# Problem requirements
Write out the whole project description below on how the SHREC complex silences genes, word for word.

# Passage for review
* * * * * * * * *

About the Project
Regulation of transcription through chromatin architecture is governed by nucleosome remodelers and is essential in establishing the transcriptional programs of eukaryotic cells, which underpin survival, cellular identity and many disease states. We aim to understand the mechanisms that silence genomic regions and use the powerful yeast model system S. pombe to study the nucleosome remodelling and deacetylation complex SHREC, which is closely related to NuRD complexes in animals and plants. We have established architectural principles of this complex (Job et al., 2016) and have shown how its nucleosome remodelling subunit is recruited by a member of the HP1 family (Leopold and Schalch, 2018). Using a comprehensive structure-function approach we now want to understand how SHREC engages with chromatin to silence genes. The student will learn both structural biology (emphasis on Cryo-EM, but X-ray crystallography and NMR are also available) to understand how the molecules perform their function and will use genetic manipulation of the same molecules in yeast to assemble a comprehensive view of the molecular mechanism by monitoring genome structure and gene expression (nucleosome mapping, chromatin immunoprecipitation (ChIP) and measuring transcript levels by quantitative PCR).

* * * * * * * * *

# Data for review
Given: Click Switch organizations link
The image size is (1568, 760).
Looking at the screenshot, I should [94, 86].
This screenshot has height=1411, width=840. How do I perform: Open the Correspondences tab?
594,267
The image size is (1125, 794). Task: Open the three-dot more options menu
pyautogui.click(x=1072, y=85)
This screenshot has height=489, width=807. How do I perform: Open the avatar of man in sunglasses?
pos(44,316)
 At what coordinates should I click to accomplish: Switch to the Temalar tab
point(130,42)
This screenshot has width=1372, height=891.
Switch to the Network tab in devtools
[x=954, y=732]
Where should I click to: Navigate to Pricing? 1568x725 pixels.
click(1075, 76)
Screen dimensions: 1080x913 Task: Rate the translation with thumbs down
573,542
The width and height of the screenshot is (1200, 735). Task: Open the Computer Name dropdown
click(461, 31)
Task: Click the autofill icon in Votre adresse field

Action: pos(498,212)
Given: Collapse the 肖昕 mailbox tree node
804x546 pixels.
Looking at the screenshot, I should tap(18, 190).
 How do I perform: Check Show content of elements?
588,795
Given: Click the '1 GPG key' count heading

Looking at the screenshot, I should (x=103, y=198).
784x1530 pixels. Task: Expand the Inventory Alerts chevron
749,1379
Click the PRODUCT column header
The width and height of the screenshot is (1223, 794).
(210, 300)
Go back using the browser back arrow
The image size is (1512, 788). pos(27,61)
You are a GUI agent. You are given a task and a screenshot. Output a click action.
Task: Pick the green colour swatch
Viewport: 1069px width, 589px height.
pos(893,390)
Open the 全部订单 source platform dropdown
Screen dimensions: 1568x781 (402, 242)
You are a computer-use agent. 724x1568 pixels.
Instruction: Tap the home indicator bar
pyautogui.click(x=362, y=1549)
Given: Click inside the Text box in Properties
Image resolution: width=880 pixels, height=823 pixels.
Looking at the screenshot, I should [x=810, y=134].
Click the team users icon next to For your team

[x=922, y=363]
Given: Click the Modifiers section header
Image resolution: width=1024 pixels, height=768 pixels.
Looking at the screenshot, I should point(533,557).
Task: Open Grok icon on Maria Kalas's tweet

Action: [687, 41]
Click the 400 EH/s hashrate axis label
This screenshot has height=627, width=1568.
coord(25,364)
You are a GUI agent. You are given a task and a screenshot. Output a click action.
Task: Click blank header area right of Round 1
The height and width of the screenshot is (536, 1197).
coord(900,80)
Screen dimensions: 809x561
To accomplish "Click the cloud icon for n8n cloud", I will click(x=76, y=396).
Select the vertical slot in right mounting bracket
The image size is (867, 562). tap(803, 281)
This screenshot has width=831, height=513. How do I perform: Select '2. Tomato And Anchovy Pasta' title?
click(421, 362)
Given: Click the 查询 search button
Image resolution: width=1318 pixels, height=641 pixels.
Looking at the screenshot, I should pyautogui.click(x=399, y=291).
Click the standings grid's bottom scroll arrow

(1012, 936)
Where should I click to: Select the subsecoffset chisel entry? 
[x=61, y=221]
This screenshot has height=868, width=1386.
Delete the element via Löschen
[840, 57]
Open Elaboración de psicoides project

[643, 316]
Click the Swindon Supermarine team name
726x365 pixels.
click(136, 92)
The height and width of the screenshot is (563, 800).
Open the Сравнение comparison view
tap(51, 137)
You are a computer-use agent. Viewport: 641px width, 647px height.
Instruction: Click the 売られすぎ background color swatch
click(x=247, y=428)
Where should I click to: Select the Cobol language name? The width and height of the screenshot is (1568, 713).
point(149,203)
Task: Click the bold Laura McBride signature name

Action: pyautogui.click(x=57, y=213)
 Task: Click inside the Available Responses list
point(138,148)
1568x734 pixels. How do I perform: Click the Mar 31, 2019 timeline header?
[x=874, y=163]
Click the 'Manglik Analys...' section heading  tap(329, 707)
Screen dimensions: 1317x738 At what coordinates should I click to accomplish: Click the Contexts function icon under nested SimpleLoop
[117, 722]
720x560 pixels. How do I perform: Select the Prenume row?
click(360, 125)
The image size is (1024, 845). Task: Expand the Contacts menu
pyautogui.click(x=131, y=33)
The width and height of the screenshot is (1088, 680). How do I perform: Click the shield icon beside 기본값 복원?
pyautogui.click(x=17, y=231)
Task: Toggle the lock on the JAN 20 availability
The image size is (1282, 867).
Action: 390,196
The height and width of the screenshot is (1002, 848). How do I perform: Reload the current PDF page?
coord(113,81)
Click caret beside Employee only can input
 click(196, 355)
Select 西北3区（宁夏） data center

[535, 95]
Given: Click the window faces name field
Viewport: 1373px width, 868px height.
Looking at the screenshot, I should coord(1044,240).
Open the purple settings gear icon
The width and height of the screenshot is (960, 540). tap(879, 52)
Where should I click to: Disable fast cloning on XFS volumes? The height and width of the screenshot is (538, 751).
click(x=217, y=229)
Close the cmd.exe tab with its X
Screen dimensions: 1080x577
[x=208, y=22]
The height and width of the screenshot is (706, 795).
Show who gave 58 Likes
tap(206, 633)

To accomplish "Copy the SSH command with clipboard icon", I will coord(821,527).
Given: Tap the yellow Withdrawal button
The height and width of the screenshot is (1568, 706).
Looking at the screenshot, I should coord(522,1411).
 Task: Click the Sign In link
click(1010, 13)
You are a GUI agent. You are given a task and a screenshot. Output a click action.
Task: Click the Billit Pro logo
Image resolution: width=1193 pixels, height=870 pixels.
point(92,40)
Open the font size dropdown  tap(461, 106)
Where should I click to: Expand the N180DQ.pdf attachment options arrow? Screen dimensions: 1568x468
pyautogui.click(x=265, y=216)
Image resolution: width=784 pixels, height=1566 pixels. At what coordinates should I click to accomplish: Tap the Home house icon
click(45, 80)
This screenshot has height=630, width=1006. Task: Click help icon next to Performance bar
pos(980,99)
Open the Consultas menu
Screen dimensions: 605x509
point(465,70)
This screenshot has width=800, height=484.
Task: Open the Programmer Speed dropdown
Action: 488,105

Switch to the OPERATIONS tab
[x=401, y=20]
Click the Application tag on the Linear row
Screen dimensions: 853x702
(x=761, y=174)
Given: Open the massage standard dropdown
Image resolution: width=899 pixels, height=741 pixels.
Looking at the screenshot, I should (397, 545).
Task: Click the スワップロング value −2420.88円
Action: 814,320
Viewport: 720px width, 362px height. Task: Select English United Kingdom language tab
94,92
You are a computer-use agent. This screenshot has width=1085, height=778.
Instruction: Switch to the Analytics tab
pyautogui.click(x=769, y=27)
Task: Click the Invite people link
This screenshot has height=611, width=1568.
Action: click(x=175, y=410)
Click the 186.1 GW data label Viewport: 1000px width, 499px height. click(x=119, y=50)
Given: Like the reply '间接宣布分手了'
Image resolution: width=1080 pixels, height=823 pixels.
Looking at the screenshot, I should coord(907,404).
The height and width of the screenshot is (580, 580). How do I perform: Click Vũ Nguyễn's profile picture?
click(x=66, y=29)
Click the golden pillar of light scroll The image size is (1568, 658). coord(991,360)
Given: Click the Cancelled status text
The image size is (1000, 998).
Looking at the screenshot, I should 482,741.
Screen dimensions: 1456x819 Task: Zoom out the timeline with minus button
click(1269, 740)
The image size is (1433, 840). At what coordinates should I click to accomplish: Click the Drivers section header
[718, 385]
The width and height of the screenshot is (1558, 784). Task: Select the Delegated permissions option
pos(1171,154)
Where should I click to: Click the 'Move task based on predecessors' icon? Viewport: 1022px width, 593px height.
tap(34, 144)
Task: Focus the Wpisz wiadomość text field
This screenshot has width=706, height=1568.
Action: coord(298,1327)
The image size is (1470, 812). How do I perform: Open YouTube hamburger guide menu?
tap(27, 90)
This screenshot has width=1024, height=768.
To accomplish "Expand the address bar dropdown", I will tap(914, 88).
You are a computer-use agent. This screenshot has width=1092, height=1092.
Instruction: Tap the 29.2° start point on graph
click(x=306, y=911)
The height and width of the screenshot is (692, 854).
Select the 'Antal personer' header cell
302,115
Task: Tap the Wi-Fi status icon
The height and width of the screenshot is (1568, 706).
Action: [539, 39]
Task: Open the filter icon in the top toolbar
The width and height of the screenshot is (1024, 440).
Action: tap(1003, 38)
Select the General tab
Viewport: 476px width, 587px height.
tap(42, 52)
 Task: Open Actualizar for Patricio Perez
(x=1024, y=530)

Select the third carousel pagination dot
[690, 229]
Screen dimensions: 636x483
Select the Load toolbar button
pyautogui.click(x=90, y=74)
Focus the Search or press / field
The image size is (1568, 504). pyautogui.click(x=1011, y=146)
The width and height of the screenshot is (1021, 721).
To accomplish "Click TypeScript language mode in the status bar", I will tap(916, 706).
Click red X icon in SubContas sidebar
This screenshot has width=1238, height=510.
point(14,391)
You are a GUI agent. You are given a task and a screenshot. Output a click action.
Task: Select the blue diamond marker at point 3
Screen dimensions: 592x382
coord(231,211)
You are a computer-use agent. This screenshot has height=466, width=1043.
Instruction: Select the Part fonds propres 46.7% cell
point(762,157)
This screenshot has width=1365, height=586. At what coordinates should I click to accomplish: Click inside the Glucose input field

* * * * * * * * *

# Response
About the Project
Regulation of transcription through chromatin architecture is governed by nucleosome remodelers and is essential in establishing the transcriptional programs of eukaryotic cells, which underpin survival, cellular identity and many disease states. We aim to understand the mechanisms that silence genomic regions and use the powerful yeast model system S. pombe to study the nucleosome remodelling and deacetylation complex SHREC, which is closely related to NuRD complexes in animals and plants. We have established architectural principles of this complex (Job et al., 2016) and have shown how its nucleosome remodelling subunit is recruited by a member of the HP1 family (Leopold and Schalch, 2018). Using a comprehensive structure-function approach we now want to understand how SHREC engages with chromatin to silence genes. The student will learn both structural biology (emphasis on Cryo-EM, but X-ray crystallography and NMR are also available) to understand how the molecules perform their function and will use genetic manipulation of the same molecules in yeast to assemble a comprehensive view of the molecular mechanism by monitoring genome structure and gene expression (nucleosome mapping, chromatin immunoprecipitation (ChIP) and measuring transcript levels by quantitative PCR).